EXERCISE REQUIREMENTS =>
The answer must be only the lines below from the one holding "Task: Open the" down to the one holding "Viewport: 579px width, 739px height.", ends included, printed exactly; please omit all pictures.

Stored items
--------------------------------------------------

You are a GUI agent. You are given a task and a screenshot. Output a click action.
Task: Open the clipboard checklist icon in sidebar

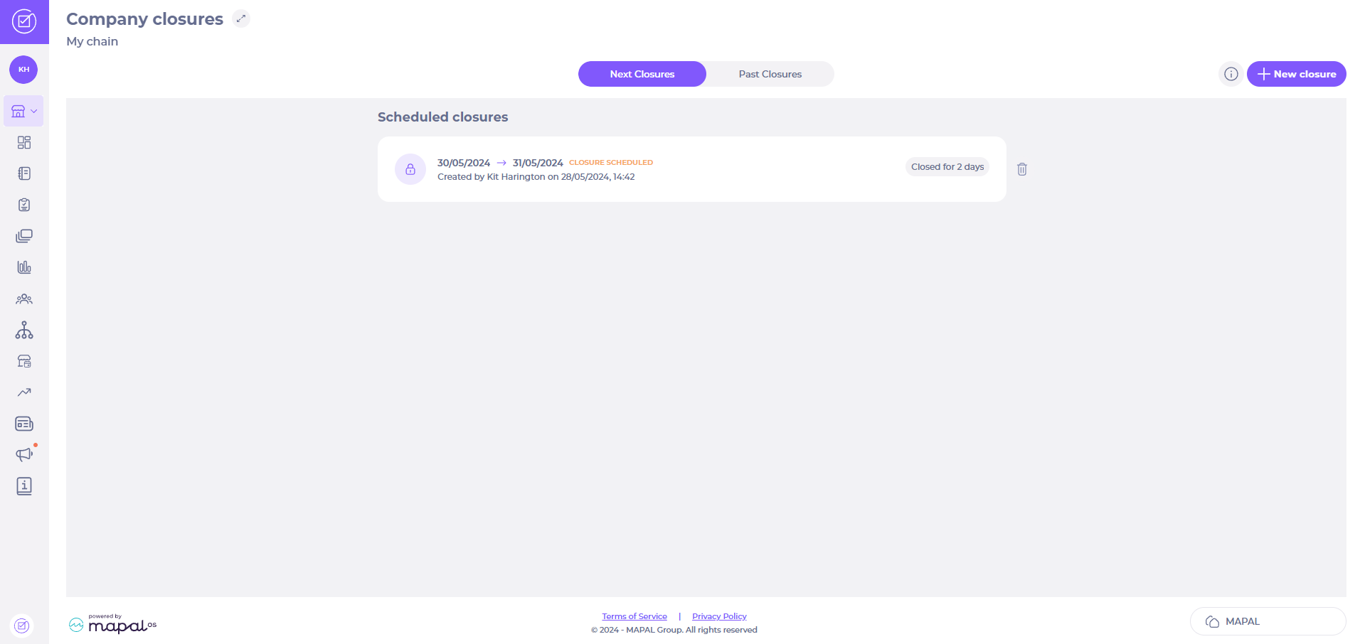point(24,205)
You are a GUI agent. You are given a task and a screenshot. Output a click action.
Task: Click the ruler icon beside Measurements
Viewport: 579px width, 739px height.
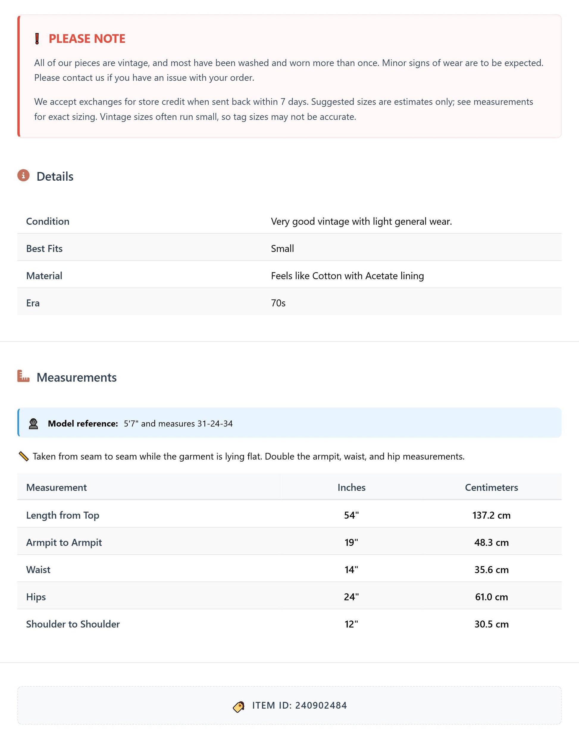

--------------------------------------------------

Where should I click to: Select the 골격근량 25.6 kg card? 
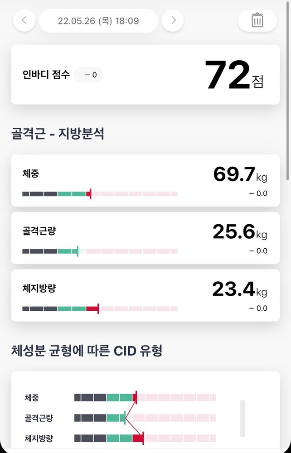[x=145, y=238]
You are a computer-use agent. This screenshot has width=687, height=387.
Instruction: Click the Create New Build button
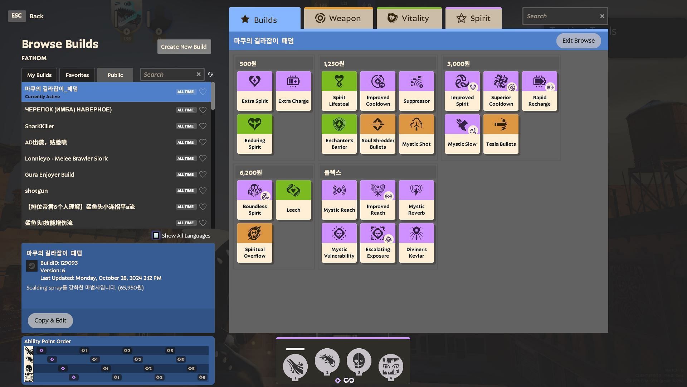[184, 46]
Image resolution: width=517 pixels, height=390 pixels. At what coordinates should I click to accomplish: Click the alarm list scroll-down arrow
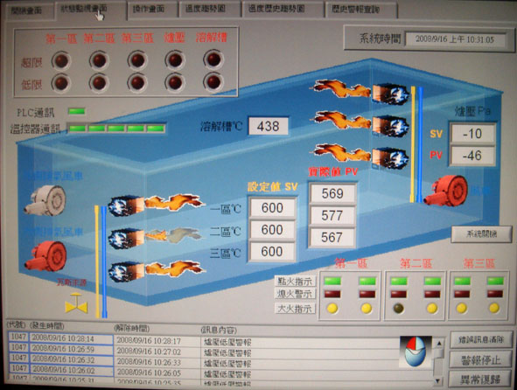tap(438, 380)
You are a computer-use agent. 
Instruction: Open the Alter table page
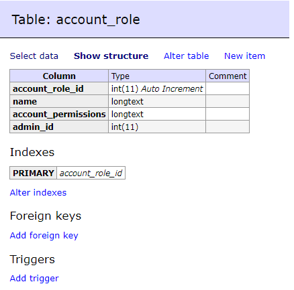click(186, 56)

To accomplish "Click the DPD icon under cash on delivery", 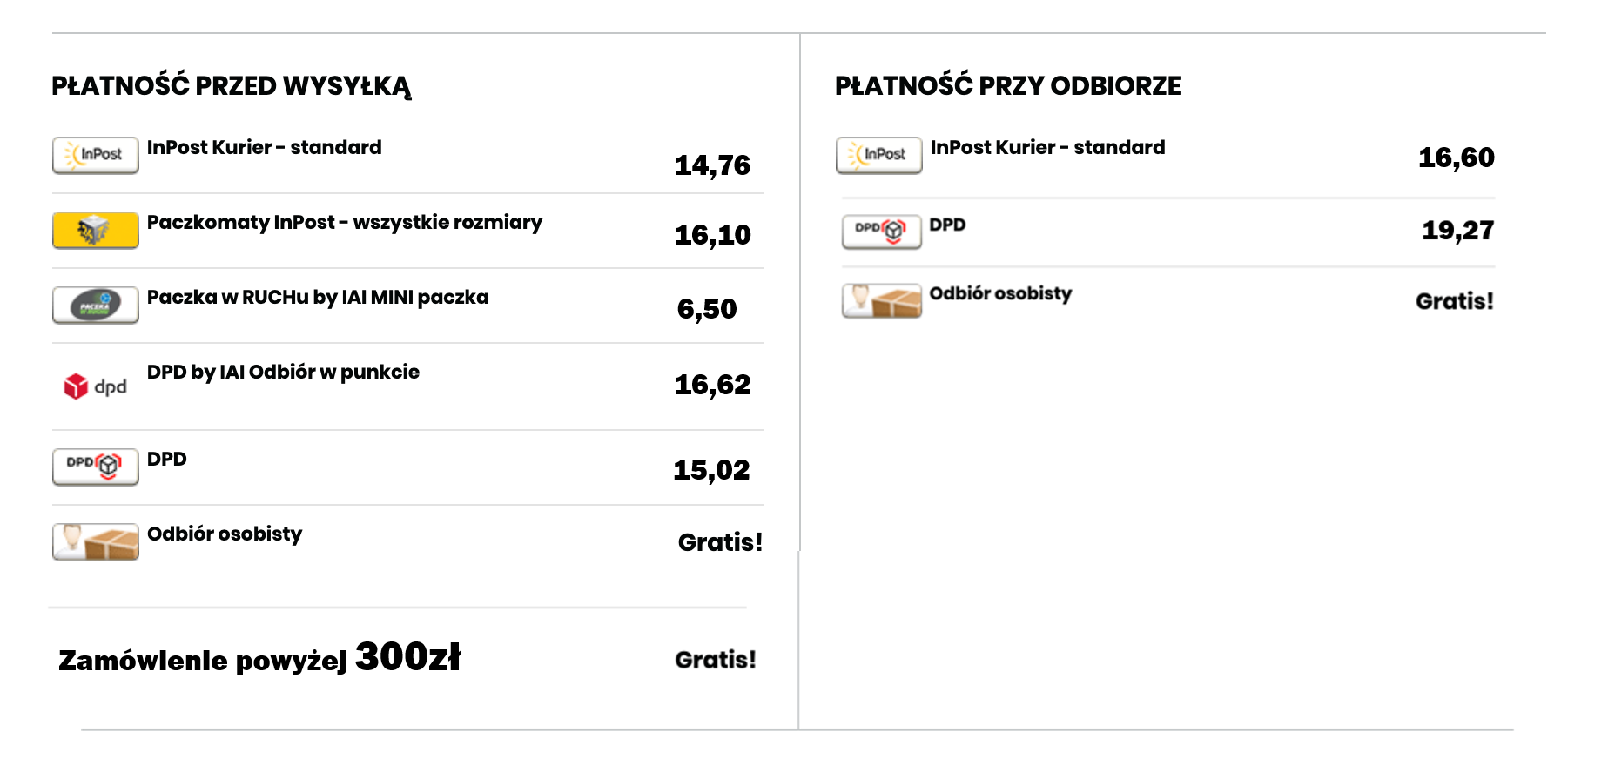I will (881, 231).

--------------------------------------------------

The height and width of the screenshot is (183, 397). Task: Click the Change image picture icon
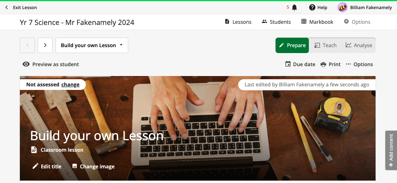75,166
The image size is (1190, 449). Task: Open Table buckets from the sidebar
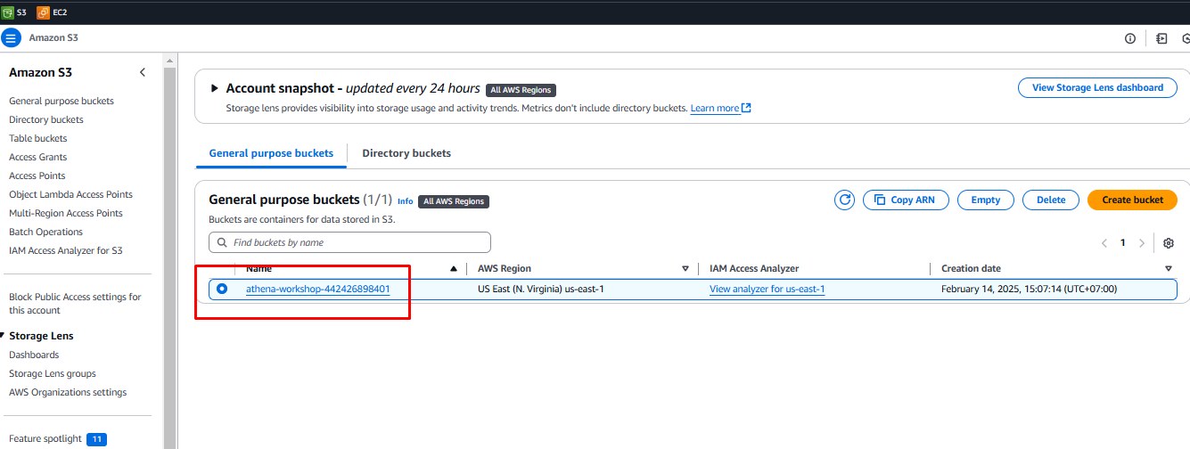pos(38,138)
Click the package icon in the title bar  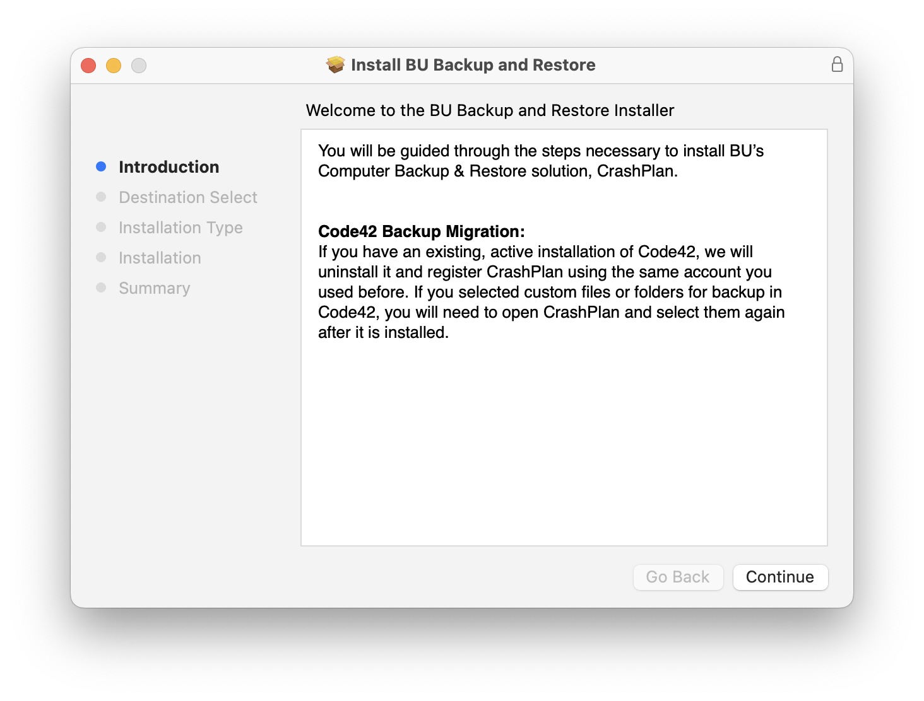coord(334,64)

--------------------------------------------------

ANSWER BOX =>
Task: Open the clipboard checklist icon in sidebar

point(24,205)
You are a GUI agent. You are given a task and a screenshot. Output a click action.
Task: Click the ruler icon beside Measurements
Viewport: 579px width, 739px height.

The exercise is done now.